Do top venture capital firms add value to startups simply by attaching their names?
If attracting talent is any measure, they sure do. New research finds that job seekers are two-thirds more likely to apply to a startup if they know it is backed by a top venture capital (VC) investor, according to a new study coauthored by Harvard Business School Professor Shai Bernstein.
“Attracting high-quality talent is an important challenge for any young firm, and it’s critical to establishing reputation and growth.”
“One of the key challenges for startups is convincing employees to join and get the company off the ground,” says Bernstein, the Marvin Bower Associate Professor in the Entrepreneurial Management Unit at HBS. “At the earliest stages, you have no reputation, no brand name, and you're facing significant uncertainty and risk with respect to your prospects and future success. How would you convince others to join your company?”
Attracting high-quality talent is an important challenge for any young firm, and it’s critical to establishing reputation and growth. Simply publicizing a well-known venture capital firm as a funding source boosts a nascent company’s ability to bring in job applicants, says a recent working paper. Bernstein collaborated on the research with Kunal Mehta of Stripe; Richard Townsend from the University of California, San Diego; and Ting Xu from the University of Virginia’s Darden School of Business.
The findings carry big implications for founders, startup managers, and VCs.
“Whom you take money from has broader implications beyond just the capitalization of the company,” Bernstein says. “It also holds reputation consequences. We show that it affects your ability to attract talent.”
Flagging VC funding on job boards
The key challenge in identifying whether top investor affiliation matters for job seekers is endogeneity. It may not be surprising that high-quality startups may be able to attract top investors such as Sequoia or Accel Partners on the one hand, and top engineers on the other. However, is it the case that the engineers will join the startups because of Sequoia specifically?
To test if the name of a top investor makes a difference in luring applicants, the researchers collaborated with AngelList Talent, an online recruitment platform, to conduct a randomized experiment on the platform.
“The same startup receives significantly more interest from potential employees when it is represented with the top investor badge than when it is not”
In 2020, AngelList added graphic “badges” to job postings on the platform designed to highlight information about each startup. The researchers studied two badges. The first badge informed job seekers if a startup was funded by a top-tier VC firm—for example, a badge for startups funded by Kleiner Perkins or Accel Partners. A second badge simply showed if the firm had been recently funded.
The experimental design randomly exposed job seekers to the two badges, while recording their decisions of whether to submit a job application, comparing the actions of those observing the badges with those who didn’t.
The researchers found that exposure to information that a startup is backed by top VC investors increased job applications dramatically—by 67 percent. That second badge detailing recent company funding? It had “no effect” compared with a search that didn’t include the badge, the authors write.
“The same startup receives significantly more interest from potential employees when it is represented with the top investor badge than when it is not,” they write.

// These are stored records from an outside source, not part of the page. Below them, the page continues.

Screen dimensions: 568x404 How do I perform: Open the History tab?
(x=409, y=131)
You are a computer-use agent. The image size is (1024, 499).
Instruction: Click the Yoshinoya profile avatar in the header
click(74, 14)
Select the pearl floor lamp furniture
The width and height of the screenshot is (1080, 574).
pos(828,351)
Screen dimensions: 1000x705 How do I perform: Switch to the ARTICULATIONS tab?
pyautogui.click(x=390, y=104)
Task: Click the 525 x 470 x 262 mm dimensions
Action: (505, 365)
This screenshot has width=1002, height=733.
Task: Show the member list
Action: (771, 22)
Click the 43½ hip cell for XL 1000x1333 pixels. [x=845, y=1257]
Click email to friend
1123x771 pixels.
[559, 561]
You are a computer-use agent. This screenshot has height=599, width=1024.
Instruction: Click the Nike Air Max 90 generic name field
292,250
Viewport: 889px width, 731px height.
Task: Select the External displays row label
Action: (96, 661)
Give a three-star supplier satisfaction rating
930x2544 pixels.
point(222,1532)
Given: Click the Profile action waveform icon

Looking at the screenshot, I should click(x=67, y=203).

While information about top investors increased the volume of applications, there was no evidence that the quality of applying candidates has deteriorated. In fact, the quality of the talent pool remained, on average, the same, as measured by the amount of experience job seekers had and the quality of their academic institutions.
The ‘cold start’ problem
Early stage startups, which the authors define as those in a stage before “series B” round funding, benefitted the most from the VC badge, Bernstein notes. That’s when startups typically suffer most from a “cold start” problem—the difficulty of convincing people to work with a firm at the stages in which there is no track record or reputation yet.
“Later-stage companies in series B and C already developed their own reputation,” says Bernstein, “and, as such, may be less dependent on the reputation of their investors.” Indeed, job seekers were less responsive to top investor badges for these kinds of companies.
Broad implications for entrepreneurs—and job seekers
For entrepreneurs, the study’s implications may go beyond attracting capital and even, as the paper shows, talent. A VC’s endorsement may also help a startup attract more customers or suppliers, Bernstein speculates.
More broadly, “It begs the question: If you have the opportunity to raise money from more reputable investors, would you be willing to agree to lower valuations in order to be affiliated with reputable investors? Our results suggest that the reputation of investors is important to get off the ground,” says Bernstein.
For job seekers, the VC connection might encourage them to apply to companies they’ve never heard of—even with the knowledge that most startups fail.
“It is worth noting that being backed by top investors does not necessarily guarantee success,” Bernstein cautions.
However, a well-known and reputable investor may enhance the promise that the investment succeeds—just by attracting higher quality stakeholders.
“If a company is backed by these top investors, and better talent is attracted, it improves the probability of the company to succeed,” says Bernstein. “But it's still important to remember that there's no secret sauce here. Startups are still incredibly risky ventures to join.”